To explore the protective mechanism of HIF-1α on coronary atherosclerosis (CA) through the IL-6/JAK1/STAT3 pathway.

Methods

Forty rats were randomly divided into control group, model group, OE HIF-1α group, and shRNA HIF-1α group. The morphology of coronary arteries, ROS fluorescence intensity, measure myocardial enzyme spectrum, and serum biochemical indicators were observed.
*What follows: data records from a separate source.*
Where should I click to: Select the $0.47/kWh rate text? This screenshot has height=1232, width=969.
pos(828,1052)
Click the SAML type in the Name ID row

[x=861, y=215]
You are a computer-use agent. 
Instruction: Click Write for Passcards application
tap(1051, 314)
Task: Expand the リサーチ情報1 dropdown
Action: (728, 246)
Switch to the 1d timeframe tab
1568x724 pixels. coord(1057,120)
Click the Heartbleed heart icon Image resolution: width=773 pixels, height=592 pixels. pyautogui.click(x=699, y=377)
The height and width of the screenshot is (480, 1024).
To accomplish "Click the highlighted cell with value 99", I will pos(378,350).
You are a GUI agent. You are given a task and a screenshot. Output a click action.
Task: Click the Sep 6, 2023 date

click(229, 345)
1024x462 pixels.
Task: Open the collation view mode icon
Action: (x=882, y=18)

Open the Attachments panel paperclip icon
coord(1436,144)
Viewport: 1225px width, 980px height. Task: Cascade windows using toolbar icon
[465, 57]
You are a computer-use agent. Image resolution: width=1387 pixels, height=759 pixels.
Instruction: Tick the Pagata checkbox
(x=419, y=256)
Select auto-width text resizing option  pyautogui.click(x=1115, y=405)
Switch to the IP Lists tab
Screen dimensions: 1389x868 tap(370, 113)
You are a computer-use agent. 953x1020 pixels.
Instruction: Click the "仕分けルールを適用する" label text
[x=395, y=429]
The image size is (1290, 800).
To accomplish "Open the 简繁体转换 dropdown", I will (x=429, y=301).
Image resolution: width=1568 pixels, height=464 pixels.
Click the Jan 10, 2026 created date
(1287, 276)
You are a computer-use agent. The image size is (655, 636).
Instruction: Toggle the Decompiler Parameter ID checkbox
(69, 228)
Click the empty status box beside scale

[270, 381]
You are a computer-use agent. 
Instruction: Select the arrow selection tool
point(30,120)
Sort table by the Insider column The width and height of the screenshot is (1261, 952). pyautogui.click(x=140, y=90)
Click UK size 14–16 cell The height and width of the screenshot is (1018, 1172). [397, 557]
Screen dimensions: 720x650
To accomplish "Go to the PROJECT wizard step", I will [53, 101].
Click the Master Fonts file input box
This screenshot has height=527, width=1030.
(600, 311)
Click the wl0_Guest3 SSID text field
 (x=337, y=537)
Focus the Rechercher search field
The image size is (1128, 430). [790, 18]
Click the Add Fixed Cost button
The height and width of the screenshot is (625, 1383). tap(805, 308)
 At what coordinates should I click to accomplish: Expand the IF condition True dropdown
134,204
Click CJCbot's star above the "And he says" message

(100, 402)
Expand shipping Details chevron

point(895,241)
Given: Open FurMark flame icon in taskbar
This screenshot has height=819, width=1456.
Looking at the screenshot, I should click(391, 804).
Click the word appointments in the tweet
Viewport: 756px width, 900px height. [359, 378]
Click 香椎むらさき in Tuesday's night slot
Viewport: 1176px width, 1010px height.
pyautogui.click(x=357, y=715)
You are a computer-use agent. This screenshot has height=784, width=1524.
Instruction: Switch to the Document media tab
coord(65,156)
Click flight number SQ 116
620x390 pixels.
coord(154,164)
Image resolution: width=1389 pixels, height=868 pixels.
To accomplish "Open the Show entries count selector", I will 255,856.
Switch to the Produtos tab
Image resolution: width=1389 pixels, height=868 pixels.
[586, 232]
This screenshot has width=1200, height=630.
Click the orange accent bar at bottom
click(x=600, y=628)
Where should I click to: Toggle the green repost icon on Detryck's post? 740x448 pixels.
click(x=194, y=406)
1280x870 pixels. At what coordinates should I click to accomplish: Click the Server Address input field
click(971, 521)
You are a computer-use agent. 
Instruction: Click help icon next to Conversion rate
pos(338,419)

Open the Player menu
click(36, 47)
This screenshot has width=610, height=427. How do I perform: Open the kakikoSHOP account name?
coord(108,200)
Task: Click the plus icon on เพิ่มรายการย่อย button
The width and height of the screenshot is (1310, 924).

The expression of HIF-1α, IL-6/JAK1/STAT3 proteins in myocardial tissue was detected by Western blot.

Results

Compared to controls, CA model rats exhibited significantly increased HIF-1α expression (1.7-fold in serum, 2.5-fold in myocardium), elevated ROS levels (2.1-fold), activated IL-6/JAK1/STAT3 pathway (3.2-fold), and coronary artery dilation (79% wider), alongside worsened myocardial enzymes and serum lipids (all P < 0.05); HIF-1α knockdown reversed these changes, reducing HIF-1α by 35%, ROS by 40%, pathway activity by 50%, and coronary diameter by 25%, while HIF-1α overexpression exacerbated all parameters with 2.8-fold higher HIF-1α, 90% increased ROS, and 3.5-fold pathway activation (all P < 0.01).

Conclusion

HIF-1α knockdown attenuates CA by suppressing IL-6/JAK1/STAT3, reducing oxidative stress and vascular remodeling, while overexpression worsens outcomes. These findings highlight HIF-1α as a potential therapeutic target for CA, suggesting that its inhibition could mitigate myocardial injury in ischemic heart disease.